On April 10, 2026, the Office of the Comptroller of the Currency (OCC), the Federal Deposit Insurance Corporation (FDIC), and the National Credit Union Administration (NCUA) issued a notice of proposed rulemaking to revise anti-money laundering and countering the financing of terrorism (AML/CFT) program requirements applicable to banks and credit unions subject to the agencies’ supervision.
The Proposed Rule would amend the agencies' AML/CFT program regulations to align with the U.S. Department of the Treasury's Financial Crimes Enforcement Network (FinCEN) concurrent proposed rulemaking under Bank Secrecy Act (BSA) authority. The FinCEN proposal has guided the substance of the Proposed Rule and would also amend AML/CFT program requirements applicable to money services businesses (MSBs), casinos, broker-dealers, and other financial institutions subject to the BSA.
Notably, the Board of Governors of the Federal Reserve System did not join in the Proposed Rule, but it was consulted in developing these proposals, including as part of 2024 proposed rulemaking that would be superseded.
Key Takeaways
- Enhanced supervisory coordination with FinCEN. The agencies would be required to consult with FinCEN before taking certain enforcement or significant supervisory actions against banks or credit unions. FinCEN intends this requirement to promote a more consistent and holistic approach to enforcement and supervision activity, focusing on program effectiveness rather than “mere technical compliance.”
- Two-pronged “effective program” and enforcement standard. The proposals formally distinguish between AML/CFT compliance program design (i.e., establishment) and execution (i.e., implementation), and would generally restrict implementation-based enforcement to significant or systemic, rather than isolated or technical, failures.

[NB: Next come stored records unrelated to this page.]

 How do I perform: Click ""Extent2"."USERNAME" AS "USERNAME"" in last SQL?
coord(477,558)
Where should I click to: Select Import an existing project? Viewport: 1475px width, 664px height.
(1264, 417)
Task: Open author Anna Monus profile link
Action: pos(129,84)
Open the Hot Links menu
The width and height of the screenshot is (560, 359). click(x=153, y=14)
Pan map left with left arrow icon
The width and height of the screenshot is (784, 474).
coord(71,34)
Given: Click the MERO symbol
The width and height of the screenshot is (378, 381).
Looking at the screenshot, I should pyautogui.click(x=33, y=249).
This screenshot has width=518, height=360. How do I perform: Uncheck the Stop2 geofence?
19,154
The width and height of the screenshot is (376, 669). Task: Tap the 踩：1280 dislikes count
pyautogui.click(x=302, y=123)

- Risk assessment as the core organizing principle. Institutions would be expressly required to maintain and update documented risk assessment processes that drive program design, monitoring, and governance.
- Mandatory integration of AML/CFT national priorities. FinCEN’s national priorities would be incorporated through risk assessment processes, with substantive, as opposed to perfunctory, implementation.

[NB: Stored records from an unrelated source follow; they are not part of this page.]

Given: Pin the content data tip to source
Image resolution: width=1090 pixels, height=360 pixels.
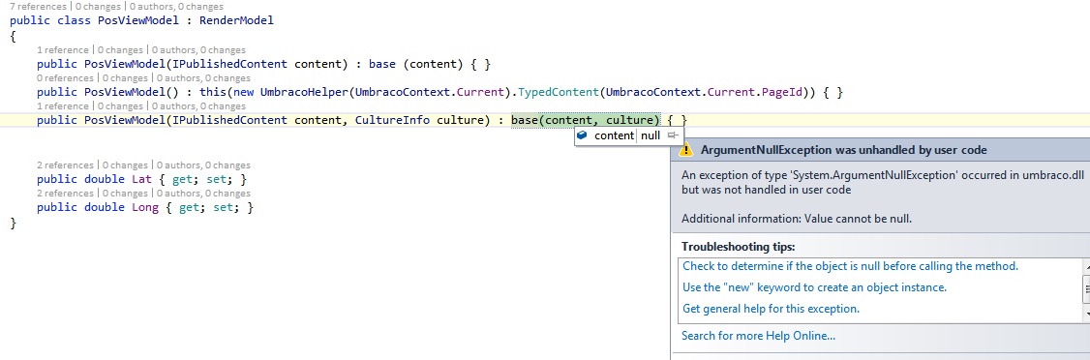Looking at the screenshot, I should [x=672, y=135].
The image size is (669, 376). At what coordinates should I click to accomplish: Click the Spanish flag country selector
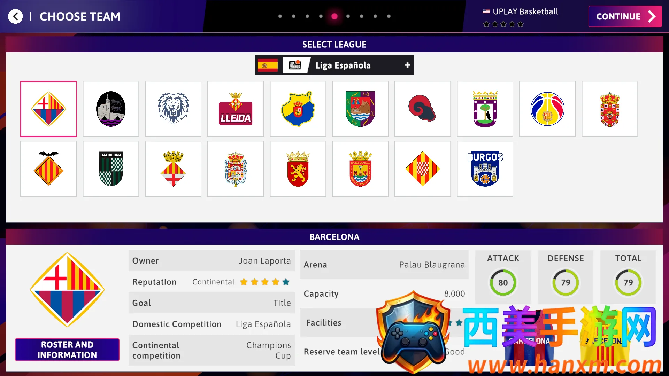[268, 65]
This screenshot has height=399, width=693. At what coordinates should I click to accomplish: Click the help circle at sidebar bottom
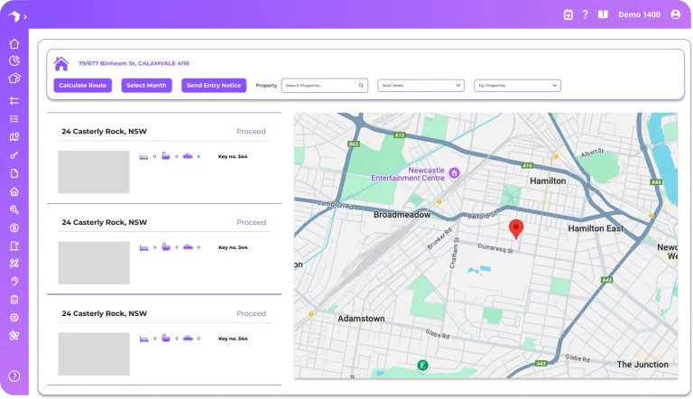coord(14,376)
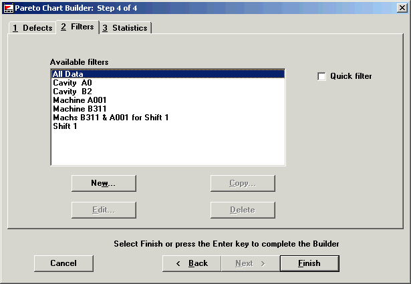The image size is (411, 284).
Task: Go back with the Back button
Action: tap(192, 263)
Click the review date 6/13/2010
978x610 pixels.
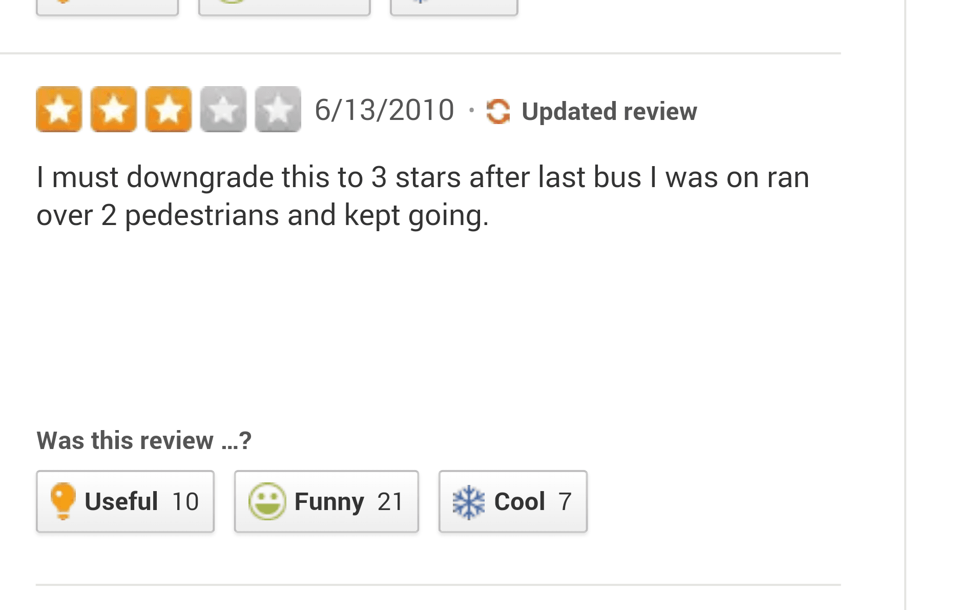[384, 110]
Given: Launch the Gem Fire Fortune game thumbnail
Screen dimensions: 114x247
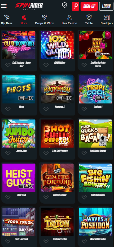Looking at the screenshot, I should 57,178.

- Resource allocation tied to risk. The proposals codify the expectation that institutions direct greater attention and resources to higher-risk customers and activities, increasing focus on alignment between risk assessments and operations.
Comments are due by June 9, 2026. FinCEN and the agencies have proposed an effective date of 12 months following the issuance of final rules.
Overview
FinCEN and the agencies describe the Proposed Rule and FinCEN proposal as efforts to advance the modernization objectives of the Anti-Money Laundering Act of 2020 (the AML Act) by embedding government-wide AML/CFT priorities into institutional frameworks and reinforcing a risk-based, outcomes-oriented approach.
While the proposals largely reiterate existing regulatory expectations, they update outdated and inconsistent technical requirements and emphasize generating “highly useful” law enforcement information, a stated purpose of the BSA.
Although FinCEN administers the BSA and technically delegates its supervision to the agencies for the institutions they supervise, in issuing the Proposed Rule, the agencies emphasize that they are acting pursuant to their independent statutory authority to require supervised institutions to establish and maintain procedures reasonably designed to assure and monitor BSA compliance. A coordinated approach is intended to maintain consistency between FinCEN’s requirements and prudential supervisory expectations.
Importantly, the FinCEN consultation requirement under the Proposed Rule would not restrict the agencies from initiating supervisory or enforcement action under independent, nondelegated authority, such as broad safety and soundness oversight authority.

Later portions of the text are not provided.